Asynchronous Grid Connections Providing Fast-Frequency Response: System Integration Study

TL;DR

This study evaluates the integration of asynchronous grid connections for fast-frequency response, demonstrating technical feasibility, dynamic performance, and economic viability through simulations and experiments.

Contribution

It introduces a novel asynchronous grid connection approach for fast-frequency response, validated with hardware-in-the-loop tests and market simulations.

Findings

Asynchronous connections enable effective fast-frequency response.

Droop control allows aggregation of distributed generators for grid support.

Economic analysis shows potential revenue over 15 years.

Abstract

This paper presents an integration study for a power electronic-based fast-frequency response technology, an asynchronous grid connection operating as an aggregator for behindthe-meter resources and distributed generators.
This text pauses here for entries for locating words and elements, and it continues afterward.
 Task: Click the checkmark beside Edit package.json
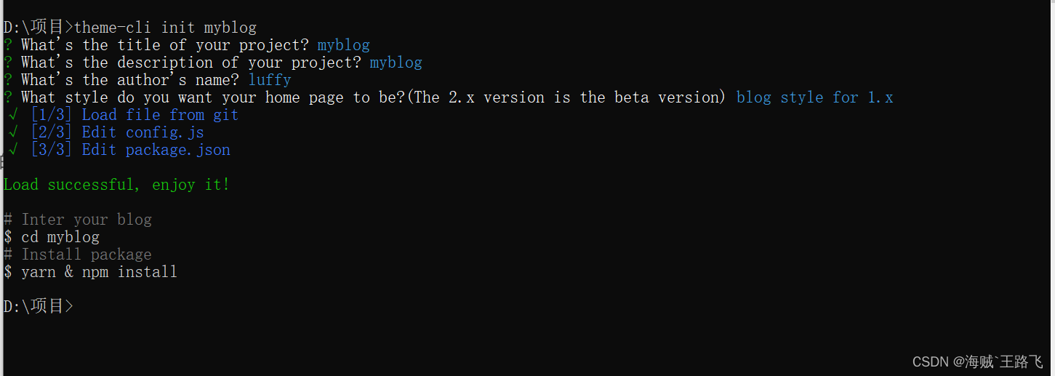pyautogui.click(x=13, y=150)
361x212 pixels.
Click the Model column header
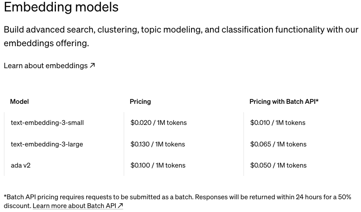pos(19,102)
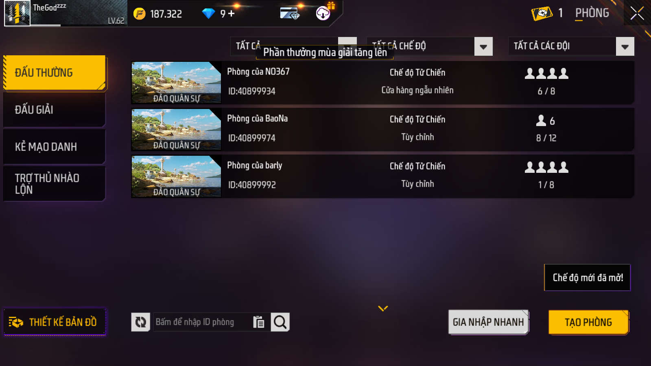This screenshot has height=366, width=651.
Task: Select the Phòng của BaoNa room thumbnail
Action: point(176,130)
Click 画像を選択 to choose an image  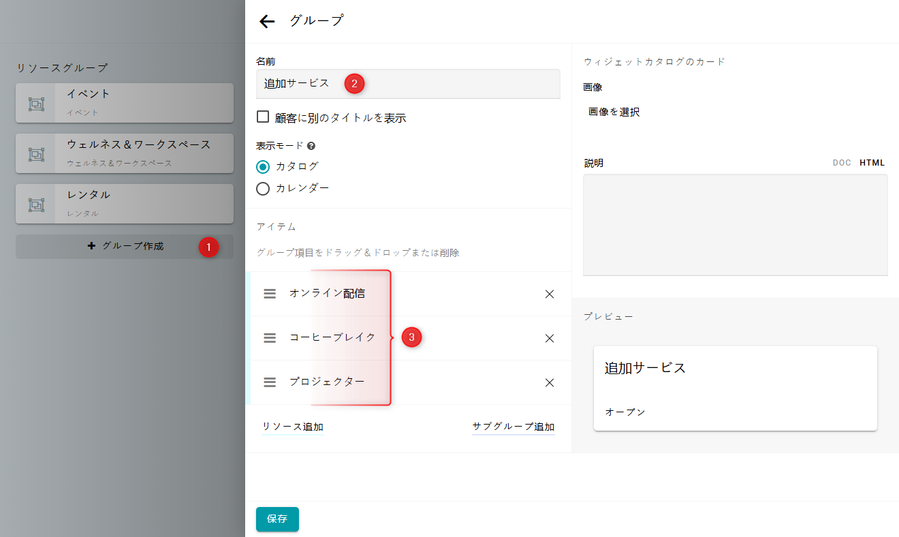point(614,112)
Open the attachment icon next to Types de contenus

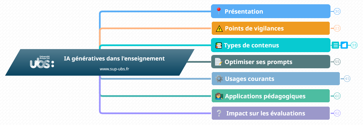click(344, 45)
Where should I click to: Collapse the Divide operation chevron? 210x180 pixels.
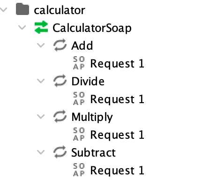tap(41, 81)
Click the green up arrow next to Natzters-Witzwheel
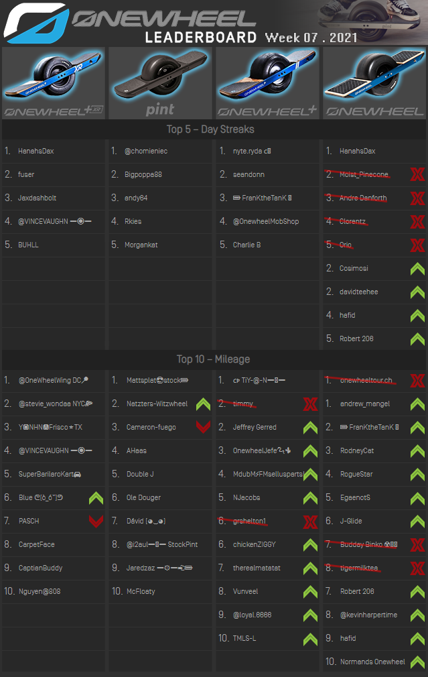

Both technical feasibility and techno-economic viability studies are presented. The dynamic performance of the fast-frequency response enabled by the asynchronous grid connection is validated with Power Hardware-in-the-Loop experiments and transferred to an IEEE 9-bus system in DigSilent PowerFactory for dynamic stability analysis. We demonstrate that droop-based control enhancements to the local distributed generators could allow their aggregation to provide grid-supporting functionalities and participate in the market for ancillary services. To this end, we performed a long-term simulation embedding the system within the ancillary service market framework of PJM. The fast-frequency response regulation is subsequently used to calculate the potential revenue and project the results on a 15-year investment horizon. Finally, the techno-economic analysis concludes with recommendations for enhancements to access the full potential of distributed generators on a technical and regulatory level.